What is needed here is an exact copy of every record below.

### Stored records
__________

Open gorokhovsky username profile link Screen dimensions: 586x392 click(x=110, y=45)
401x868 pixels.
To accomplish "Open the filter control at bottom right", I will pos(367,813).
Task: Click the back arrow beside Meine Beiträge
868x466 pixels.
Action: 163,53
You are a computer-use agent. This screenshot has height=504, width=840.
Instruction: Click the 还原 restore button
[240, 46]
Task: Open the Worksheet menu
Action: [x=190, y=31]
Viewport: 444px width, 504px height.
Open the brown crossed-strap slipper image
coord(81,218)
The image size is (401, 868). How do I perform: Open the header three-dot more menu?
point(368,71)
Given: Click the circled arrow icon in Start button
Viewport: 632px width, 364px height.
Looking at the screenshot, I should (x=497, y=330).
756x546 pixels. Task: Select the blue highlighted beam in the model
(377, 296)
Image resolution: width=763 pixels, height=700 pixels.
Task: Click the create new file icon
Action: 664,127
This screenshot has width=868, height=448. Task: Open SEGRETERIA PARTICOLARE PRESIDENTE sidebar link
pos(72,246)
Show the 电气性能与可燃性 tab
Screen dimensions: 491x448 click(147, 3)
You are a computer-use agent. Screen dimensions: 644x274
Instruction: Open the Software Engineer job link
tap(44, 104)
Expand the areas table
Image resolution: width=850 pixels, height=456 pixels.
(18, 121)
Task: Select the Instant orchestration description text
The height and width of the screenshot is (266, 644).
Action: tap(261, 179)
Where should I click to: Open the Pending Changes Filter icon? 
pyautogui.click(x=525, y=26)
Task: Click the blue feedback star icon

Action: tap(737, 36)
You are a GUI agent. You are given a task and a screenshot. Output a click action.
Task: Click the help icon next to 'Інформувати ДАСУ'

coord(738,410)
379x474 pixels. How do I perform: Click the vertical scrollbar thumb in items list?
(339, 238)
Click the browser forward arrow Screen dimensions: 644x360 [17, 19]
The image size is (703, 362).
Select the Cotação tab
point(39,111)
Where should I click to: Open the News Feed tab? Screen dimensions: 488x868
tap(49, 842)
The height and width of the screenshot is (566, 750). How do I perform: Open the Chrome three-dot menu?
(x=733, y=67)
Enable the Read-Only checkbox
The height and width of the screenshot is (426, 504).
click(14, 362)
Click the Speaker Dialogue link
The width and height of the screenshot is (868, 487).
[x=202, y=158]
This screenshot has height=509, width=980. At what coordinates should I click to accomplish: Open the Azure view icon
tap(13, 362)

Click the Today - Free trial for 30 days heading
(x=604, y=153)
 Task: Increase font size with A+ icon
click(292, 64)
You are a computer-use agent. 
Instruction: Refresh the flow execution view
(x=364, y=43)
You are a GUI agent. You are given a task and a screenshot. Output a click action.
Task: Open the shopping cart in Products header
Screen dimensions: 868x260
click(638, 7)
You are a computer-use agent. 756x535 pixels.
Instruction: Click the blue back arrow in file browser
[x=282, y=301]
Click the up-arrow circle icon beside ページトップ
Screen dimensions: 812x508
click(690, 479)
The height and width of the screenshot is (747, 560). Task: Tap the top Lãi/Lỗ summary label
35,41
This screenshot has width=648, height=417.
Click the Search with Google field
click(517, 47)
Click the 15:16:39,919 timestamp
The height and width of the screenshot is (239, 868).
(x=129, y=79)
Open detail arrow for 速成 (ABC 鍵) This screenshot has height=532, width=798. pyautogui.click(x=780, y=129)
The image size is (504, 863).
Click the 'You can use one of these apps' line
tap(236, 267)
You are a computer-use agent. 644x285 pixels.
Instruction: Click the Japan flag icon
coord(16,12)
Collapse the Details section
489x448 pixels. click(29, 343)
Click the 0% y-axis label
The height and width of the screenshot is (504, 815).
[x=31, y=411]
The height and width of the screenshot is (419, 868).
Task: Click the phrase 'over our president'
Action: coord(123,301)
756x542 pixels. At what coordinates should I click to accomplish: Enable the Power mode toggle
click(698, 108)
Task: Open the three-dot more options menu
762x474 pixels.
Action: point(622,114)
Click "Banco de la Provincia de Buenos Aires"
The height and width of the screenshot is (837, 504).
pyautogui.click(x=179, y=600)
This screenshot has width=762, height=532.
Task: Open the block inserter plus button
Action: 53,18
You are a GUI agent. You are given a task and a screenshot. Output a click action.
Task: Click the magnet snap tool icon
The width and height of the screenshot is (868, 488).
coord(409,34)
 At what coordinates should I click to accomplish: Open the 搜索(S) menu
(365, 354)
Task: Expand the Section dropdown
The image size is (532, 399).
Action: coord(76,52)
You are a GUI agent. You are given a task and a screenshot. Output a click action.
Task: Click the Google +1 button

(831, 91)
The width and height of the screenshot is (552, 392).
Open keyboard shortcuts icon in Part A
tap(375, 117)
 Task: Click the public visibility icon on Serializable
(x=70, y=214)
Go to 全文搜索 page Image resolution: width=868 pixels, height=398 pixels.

__________

### EXERCISE SOLUTION
Open gorokhovsky username profile link Screen dimensions: 586x392 click(x=110, y=45)
401x868 pixels.
To accomplish "Open the filter control at bottom right", I will pos(367,813).
Task: Click the back arrow beside Meine Beiträge
868x466 pixels.
Action: 163,53
You are a computer-use agent. This screenshot has height=504, width=840.
Instruction: Click the 还原 restore button
[240, 46]
Task: Open the Worksheet menu
Action: [x=190, y=31]
Viewport: 444px width, 504px height.
Open the brown crossed-strap slipper image
coord(81,218)
The image size is (401, 868). How do I perform: Open the header three-dot more menu?
point(368,71)
Given: Click the circled arrow icon in Start button
Viewport: 632px width, 364px height.
Looking at the screenshot, I should (x=497, y=330).
756x546 pixels. Task: Select the blue highlighted beam in the model
(377, 296)
Image resolution: width=763 pixels, height=700 pixels.
Task: Click the create new file icon
Action: 664,127
This screenshot has width=868, height=448. Task: Open SEGRETERIA PARTICOLARE PRESIDENTE sidebar link
pos(72,246)
Show the 电气性能与可燃性 tab
Screen dimensions: 491x448 click(147, 3)
You are a computer-use agent. Screen dimensions: 644x274
Instruction: Open the Software Engineer job link
tap(44, 104)
Expand the areas table
Image resolution: width=850 pixels, height=456 pixels.
(18, 121)
Task: Select the Instant orchestration description text
The height and width of the screenshot is (266, 644).
Action: tap(261, 179)
Where should I click to: Open the Pending Changes Filter icon? 
pyautogui.click(x=525, y=26)
Task: Click the blue feedback star icon

Action: tap(737, 36)
You are a GUI agent. You are given a task and a screenshot. Output a click action.
Task: Click the help icon next to 'Інформувати ДАСУ'

coord(738,410)
379x474 pixels. How do I perform: Click the vertical scrollbar thumb in items list?
(339, 238)
Click the browser forward arrow Screen dimensions: 644x360 [17, 19]
The image size is (703, 362).
Select the Cotação tab
point(39,111)
Where should I click to: Open the News Feed tab? Screen dimensions: 488x868
tap(49, 842)
The height and width of the screenshot is (566, 750). How do I perform: Open the Chrome three-dot menu?
(x=733, y=67)
Enable the Read-Only checkbox
The height and width of the screenshot is (426, 504).
click(14, 362)
Click the Speaker Dialogue link
The width and height of the screenshot is (868, 487).
[x=202, y=158]
This screenshot has height=509, width=980. At what coordinates should I click to accomplish: Open the Azure view icon
tap(13, 362)

Click the Today - Free trial for 30 days heading
(x=604, y=153)
 Task: Increase font size with A+ icon
click(292, 64)
You are a computer-use agent. 
Instruction: Refresh the flow execution view
(x=364, y=43)
You are a GUI agent. You are given a task and a screenshot. Output a click action.
Task: Open the shopping cart in Products header
Screen dimensions: 868x260
click(638, 7)
You are a computer-use agent. 756x535 pixels.
Instruction: Click the blue back arrow in file browser
[x=282, y=301]
Click the up-arrow circle icon beside ページトップ
Screen dimensions: 812x508
click(690, 479)
The height and width of the screenshot is (747, 560). Task: Tap the top Lãi/Lỗ summary label
35,41
This screenshot has width=648, height=417.
Click the Search with Google field
click(517, 47)
Click the 15:16:39,919 timestamp
The height and width of the screenshot is (239, 868).
(x=129, y=79)
Open detail arrow for 速成 (ABC 鍵) This screenshot has height=532, width=798. pyautogui.click(x=780, y=129)
The image size is (504, 863).
Click the 'You can use one of these apps' line
tap(236, 267)
You are a computer-use agent. 644x285 pixels.
Instruction: Click the Japan flag icon
coord(16,12)
Collapse the Details section
489x448 pixels. click(29, 343)
Click the 0% y-axis label
The height and width of the screenshot is (504, 815).
[x=31, y=411]
The height and width of the screenshot is (419, 868).
Task: Click the phrase 'over our president'
Action: coord(123,301)
756x542 pixels. At what coordinates should I click to accomplish: Enable the Power mode toggle
click(698, 108)
Task: Open the three-dot more options menu
762x474 pixels.
Action: point(622,114)
Click "Banco de la Provincia de Buenos Aires"
The height and width of the screenshot is (837, 504).
pyautogui.click(x=179, y=600)
This screenshot has width=762, height=532.
Task: Open the block inserter plus button
Action: 53,18
You are a GUI agent. You are given a task and a screenshot. Output a click action.
Task: Click the magnet snap tool icon
The width and height of the screenshot is (868, 488).
coord(409,34)
 At what coordinates should I click to accomplish: Open the 搜索(S) menu
(365, 354)
Task: Expand the Section dropdown
The image size is (532, 399).
Action: coord(76,52)
You are a GUI agent. You are given a task and a screenshot. Output a click action.
Task: Click the Google +1 button

(831, 91)
The width and height of the screenshot is (552, 392).
Open keyboard shortcuts icon in Part A
tap(375, 117)
 Task: Click the public visibility icon on Serializable
(x=70, y=214)
Go to 全文搜索 page Image resolution: width=868 pixels, height=398 pixels.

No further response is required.